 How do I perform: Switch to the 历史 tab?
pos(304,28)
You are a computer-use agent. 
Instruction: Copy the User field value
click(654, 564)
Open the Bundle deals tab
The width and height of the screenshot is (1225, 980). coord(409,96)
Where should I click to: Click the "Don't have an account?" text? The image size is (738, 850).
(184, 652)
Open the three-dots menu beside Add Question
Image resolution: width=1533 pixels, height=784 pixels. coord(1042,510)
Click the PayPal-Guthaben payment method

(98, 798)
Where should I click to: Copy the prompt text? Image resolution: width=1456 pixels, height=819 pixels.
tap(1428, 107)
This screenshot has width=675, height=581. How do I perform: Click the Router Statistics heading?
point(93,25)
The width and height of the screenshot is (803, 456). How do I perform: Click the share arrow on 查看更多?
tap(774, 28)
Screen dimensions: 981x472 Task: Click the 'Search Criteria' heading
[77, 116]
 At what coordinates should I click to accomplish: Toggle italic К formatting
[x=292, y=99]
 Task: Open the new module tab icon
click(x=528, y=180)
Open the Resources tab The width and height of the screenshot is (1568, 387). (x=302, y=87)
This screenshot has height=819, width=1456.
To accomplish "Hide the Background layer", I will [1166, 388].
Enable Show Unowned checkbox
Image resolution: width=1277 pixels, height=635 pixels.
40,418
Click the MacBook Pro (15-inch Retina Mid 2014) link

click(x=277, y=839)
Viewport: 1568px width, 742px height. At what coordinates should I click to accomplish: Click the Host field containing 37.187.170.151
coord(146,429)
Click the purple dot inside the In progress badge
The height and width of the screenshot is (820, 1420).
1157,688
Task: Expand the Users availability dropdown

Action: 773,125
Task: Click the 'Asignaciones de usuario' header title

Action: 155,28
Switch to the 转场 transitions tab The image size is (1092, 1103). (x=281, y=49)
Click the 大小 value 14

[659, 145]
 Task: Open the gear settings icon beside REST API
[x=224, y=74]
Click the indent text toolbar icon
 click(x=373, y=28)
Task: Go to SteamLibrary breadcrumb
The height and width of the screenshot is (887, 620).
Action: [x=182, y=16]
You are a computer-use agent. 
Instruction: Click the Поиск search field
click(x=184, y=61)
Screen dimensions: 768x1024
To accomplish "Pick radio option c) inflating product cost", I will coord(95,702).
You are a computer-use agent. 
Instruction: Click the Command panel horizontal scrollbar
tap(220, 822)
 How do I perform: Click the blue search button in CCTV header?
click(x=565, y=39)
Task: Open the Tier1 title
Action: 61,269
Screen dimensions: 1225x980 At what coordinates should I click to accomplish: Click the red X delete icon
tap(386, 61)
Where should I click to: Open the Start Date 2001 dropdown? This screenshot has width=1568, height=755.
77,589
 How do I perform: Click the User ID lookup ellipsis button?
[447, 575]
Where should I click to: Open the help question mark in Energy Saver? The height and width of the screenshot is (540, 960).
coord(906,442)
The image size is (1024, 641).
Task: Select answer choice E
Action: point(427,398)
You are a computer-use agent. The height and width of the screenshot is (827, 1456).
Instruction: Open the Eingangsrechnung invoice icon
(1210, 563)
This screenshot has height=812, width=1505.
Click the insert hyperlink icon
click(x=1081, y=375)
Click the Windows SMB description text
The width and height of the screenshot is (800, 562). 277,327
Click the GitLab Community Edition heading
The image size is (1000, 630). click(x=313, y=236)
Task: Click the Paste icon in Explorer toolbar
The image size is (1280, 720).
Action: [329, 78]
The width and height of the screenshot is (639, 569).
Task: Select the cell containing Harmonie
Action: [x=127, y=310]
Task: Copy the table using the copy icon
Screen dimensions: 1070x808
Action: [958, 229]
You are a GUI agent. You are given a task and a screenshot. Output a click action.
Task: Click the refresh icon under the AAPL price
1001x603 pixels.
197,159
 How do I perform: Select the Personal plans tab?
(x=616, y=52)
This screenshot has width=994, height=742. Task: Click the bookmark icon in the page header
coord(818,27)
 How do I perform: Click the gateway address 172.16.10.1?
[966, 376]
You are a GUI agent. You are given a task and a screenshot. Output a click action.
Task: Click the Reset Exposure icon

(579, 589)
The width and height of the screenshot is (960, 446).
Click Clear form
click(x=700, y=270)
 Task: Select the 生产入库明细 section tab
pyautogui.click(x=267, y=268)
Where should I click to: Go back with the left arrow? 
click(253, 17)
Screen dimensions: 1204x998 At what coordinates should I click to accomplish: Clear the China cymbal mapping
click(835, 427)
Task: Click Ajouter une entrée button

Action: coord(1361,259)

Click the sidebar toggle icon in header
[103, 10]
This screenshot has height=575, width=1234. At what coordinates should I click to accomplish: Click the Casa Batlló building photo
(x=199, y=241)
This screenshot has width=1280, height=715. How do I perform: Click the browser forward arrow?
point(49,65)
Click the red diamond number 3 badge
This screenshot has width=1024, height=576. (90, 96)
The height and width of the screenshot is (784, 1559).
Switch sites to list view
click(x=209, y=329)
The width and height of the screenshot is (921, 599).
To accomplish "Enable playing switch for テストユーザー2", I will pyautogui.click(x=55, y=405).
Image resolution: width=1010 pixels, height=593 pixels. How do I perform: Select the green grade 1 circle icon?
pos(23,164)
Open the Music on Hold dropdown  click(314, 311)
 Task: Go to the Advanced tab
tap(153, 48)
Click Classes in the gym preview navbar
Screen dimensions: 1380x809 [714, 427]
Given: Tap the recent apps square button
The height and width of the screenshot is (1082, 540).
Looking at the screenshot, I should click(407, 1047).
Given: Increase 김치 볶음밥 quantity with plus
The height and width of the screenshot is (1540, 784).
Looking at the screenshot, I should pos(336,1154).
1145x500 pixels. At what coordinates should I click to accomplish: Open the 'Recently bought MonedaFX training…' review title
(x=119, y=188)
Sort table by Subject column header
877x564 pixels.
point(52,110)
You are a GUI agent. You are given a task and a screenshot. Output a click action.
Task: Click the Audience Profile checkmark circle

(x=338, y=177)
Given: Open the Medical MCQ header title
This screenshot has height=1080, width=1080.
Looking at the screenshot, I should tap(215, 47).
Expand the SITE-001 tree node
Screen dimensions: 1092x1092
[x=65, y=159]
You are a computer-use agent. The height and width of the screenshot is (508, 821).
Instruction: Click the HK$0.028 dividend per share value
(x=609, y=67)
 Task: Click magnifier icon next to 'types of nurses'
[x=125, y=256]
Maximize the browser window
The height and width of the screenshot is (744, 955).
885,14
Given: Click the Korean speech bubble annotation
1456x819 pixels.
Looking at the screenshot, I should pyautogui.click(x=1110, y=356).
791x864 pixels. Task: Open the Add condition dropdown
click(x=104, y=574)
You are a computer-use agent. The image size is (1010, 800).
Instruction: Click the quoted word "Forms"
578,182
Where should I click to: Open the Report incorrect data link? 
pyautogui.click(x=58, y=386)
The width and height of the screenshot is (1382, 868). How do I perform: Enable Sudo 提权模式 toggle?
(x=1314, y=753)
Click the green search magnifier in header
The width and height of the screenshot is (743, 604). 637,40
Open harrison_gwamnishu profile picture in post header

--- WORK REQUIRED ---
Please set down all of the lines above again, word for word and character for character, with nothing changed or left out.

--- ANSWER TO THIS TASK ---
 How do I perform: Switch to the 历史 tab?
pos(304,28)
You are a computer-use agent. 
Instruction: Copy the User field value
click(654, 564)
Open the Bundle deals tab
The width and height of the screenshot is (1225, 980). coord(409,96)
Where should I click to: Click the "Don't have an account?" text? The image size is (738, 850).
(184, 652)
Open the three-dots menu beside Add Question
Image resolution: width=1533 pixels, height=784 pixels. coord(1042,510)
Click the PayPal-Guthaben payment method

(98, 798)
Where should I click to: Copy the prompt text? Image resolution: width=1456 pixels, height=819 pixels.
tap(1428, 107)
This screenshot has width=675, height=581. How do I perform: Click the Router Statistics heading?
point(93,25)
The width and height of the screenshot is (803, 456). How do I perform: Click the share arrow on 查看更多?
tap(774, 28)
Screen dimensions: 981x472 Task: Click the 'Search Criteria' heading
[77, 116]
 At what coordinates should I click to accomplish: Toggle italic К formatting
[x=292, y=99]
 Task: Open the new module tab icon
click(x=528, y=180)
Open the Resources tab The width and height of the screenshot is (1568, 387). (x=302, y=87)
This screenshot has height=819, width=1456.
To accomplish "Hide the Background layer", I will [1166, 388].
Enable Show Unowned checkbox
Image resolution: width=1277 pixels, height=635 pixels.
40,418
Click the MacBook Pro (15-inch Retina Mid 2014) link

click(x=277, y=839)
Viewport: 1568px width, 742px height. At what coordinates should I click to accomplish: Click the Host field containing 37.187.170.151
coord(146,429)
Click the purple dot inside the In progress badge
The height and width of the screenshot is (820, 1420).
1157,688
Task: Expand the Users availability dropdown

Action: 773,125
Task: Click the 'Asignaciones de usuario' header title

Action: 155,28
Switch to the 转场 transitions tab The image size is (1092, 1103). (x=281, y=49)
Click the 大小 value 14

[659, 145]
 Task: Open the gear settings icon beside REST API
[x=224, y=74]
Click the indent text toolbar icon
 click(x=373, y=28)
Task: Go to SteamLibrary breadcrumb
The height and width of the screenshot is (887, 620).
Action: [x=182, y=16]
You are a computer-use agent. 
Instruction: Click the Поиск search field
click(x=184, y=61)
Screen dimensions: 768x1024
To accomplish "Pick radio option c) inflating product cost", I will coord(95,702).
You are a computer-use agent. 
Instruction: Click the Command panel horizontal scrollbar
tap(220, 822)
 How do I perform: Click the blue search button in CCTV header?
click(x=565, y=39)
Task: Open the Tier1 title
Action: 61,269
Screen dimensions: 1225x980 At what coordinates should I click to accomplish: Click the red X delete icon
tap(386, 61)
Where should I click to: Open the Start Date 2001 dropdown? This screenshot has width=1568, height=755.
77,589
 How do I perform: Click the User ID lookup ellipsis button?
[447, 575]
Where should I click to: Open the help question mark in Energy Saver? The height and width of the screenshot is (540, 960).
coord(906,442)
The image size is (1024, 641).
Task: Select answer choice E
Action: point(427,398)
You are a computer-use agent. The height and width of the screenshot is (827, 1456).
Instruction: Open the Eingangsrechnung invoice icon
(1210, 563)
This screenshot has height=812, width=1505.
Click the insert hyperlink icon
click(x=1081, y=375)
Click the Windows SMB description text
The width and height of the screenshot is (800, 562). 277,327
Click the GitLab Community Edition heading
The image size is (1000, 630). click(x=313, y=236)
Task: Click the Paste icon in Explorer toolbar
The image size is (1280, 720).
Action: [329, 78]
The width and height of the screenshot is (639, 569).
Task: Select the cell containing Harmonie
Action: [x=127, y=310]
Task: Copy the table using the copy icon
Screen dimensions: 1070x808
Action: [958, 229]
You are a GUI agent. You are given a task and a screenshot. Output a click action.
Task: Click the refresh icon under the AAPL price
1001x603 pixels.
197,159
 How do I perform: Select the Personal plans tab?
(x=616, y=52)
This screenshot has width=994, height=742. Task: Click the bookmark icon in the page header
coord(818,27)
 How do I perform: Click the gateway address 172.16.10.1?
[966, 376]
You are a GUI agent. You are given a task and a screenshot. Output a click action.
Task: Click the Reset Exposure icon

(579, 589)
The width and height of the screenshot is (960, 446).
Click Clear form
click(x=700, y=270)
 Task: Select the 生产入库明细 section tab
pyautogui.click(x=267, y=268)
Where should I click to: Go back with the left arrow? 
click(253, 17)
Screen dimensions: 1204x998 At what coordinates should I click to accomplish: Clear the China cymbal mapping
click(835, 427)
Task: Click Ajouter une entrée button

Action: coord(1361,259)

Click the sidebar toggle icon in header
[103, 10]
This screenshot has height=575, width=1234. At what coordinates should I click to accomplish: Click the Casa Batlló building photo
(x=199, y=241)
This screenshot has width=1280, height=715. How do I perform: Click the browser forward arrow?
point(49,65)
Click the red diamond number 3 badge
This screenshot has width=1024, height=576. (90, 96)
The height and width of the screenshot is (784, 1559).
Switch sites to list view
click(x=209, y=329)
The width and height of the screenshot is (921, 599).
To accomplish "Enable playing switch for テストユーザー2", I will pyautogui.click(x=55, y=405).
Image resolution: width=1010 pixels, height=593 pixels. How do I perform: Select the green grade 1 circle icon?
pos(23,164)
Open the Music on Hold dropdown  click(314, 311)
 Task: Go to the Advanced tab
tap(153, 48)
Click Classes in the gym preview navbar
Screen dimensions: 1380x809 [714, 427]
Given: Tap the recent apps square button
The height and width of the screenshot is (1082, 540).
Looking at the screenshot, I should click(407, 1047).
Given: Increase 김치 볶음밥 quantity with plus
The height and width of the screenshot is (1540, 784).
Looking at the screenshot, I should pos(336,1154).
1145x500 pixels. At what coordinates should I click to accomplish: Open the 'Recently bought MonedaFX training…' review title
(x=119, y=188)
Sort table by Subject column header
877x564 pixels.
point(52,110)
You are a GUI agent. You are given a task and a screenshot. Output a click action.
Task: Click the Audience Profile checkmark circle

(x=338, y=177)
Given: Open the Medical MCQ header title
This screenshot has height=1080, width=1080.
Looking at the screenshot, I should tap(215, 47).
Expand the SITE-001 tree node
Screen dimensions: 1092x1092
[x=65, y=159]
You are a computer-use agent. The height and width of the screenshot is (508, 821).
Instruction: Click the HK$0.028 dividend per share value
(x=609, y=67)
 Task: Click magnifier icon next to 'types of nurses'
[x=125, y=256]
Maximize the browser window
The height and width of the screenshot is (744, 955).
885,14
Given: Click the Korean speech bubble annotation
1456x819 pixels.
Looking at the screenshot, I should pyautogui.click(x=1110, y=356).
791x864 pixels. Task: Open the Add condition dropdown
click(x=104, y=574)
You are a computer-use agent. The image size is (1010, 800).
Instruction: Click the quoted word "Forms"
578,182
Where should I click to: Open the Report incorrect data link? 
pyautogui.click(x=58, y=386)
The width and height of the screenshot is (1382, 868). How do I perform: Enable Sudo 提权模式 toggle?
(x=1314, y=753)
Click the green search magnifier in header
The width and height of the screenshot is (743, 604). 637,40
Open harrison_gwamnishu profile picture in post header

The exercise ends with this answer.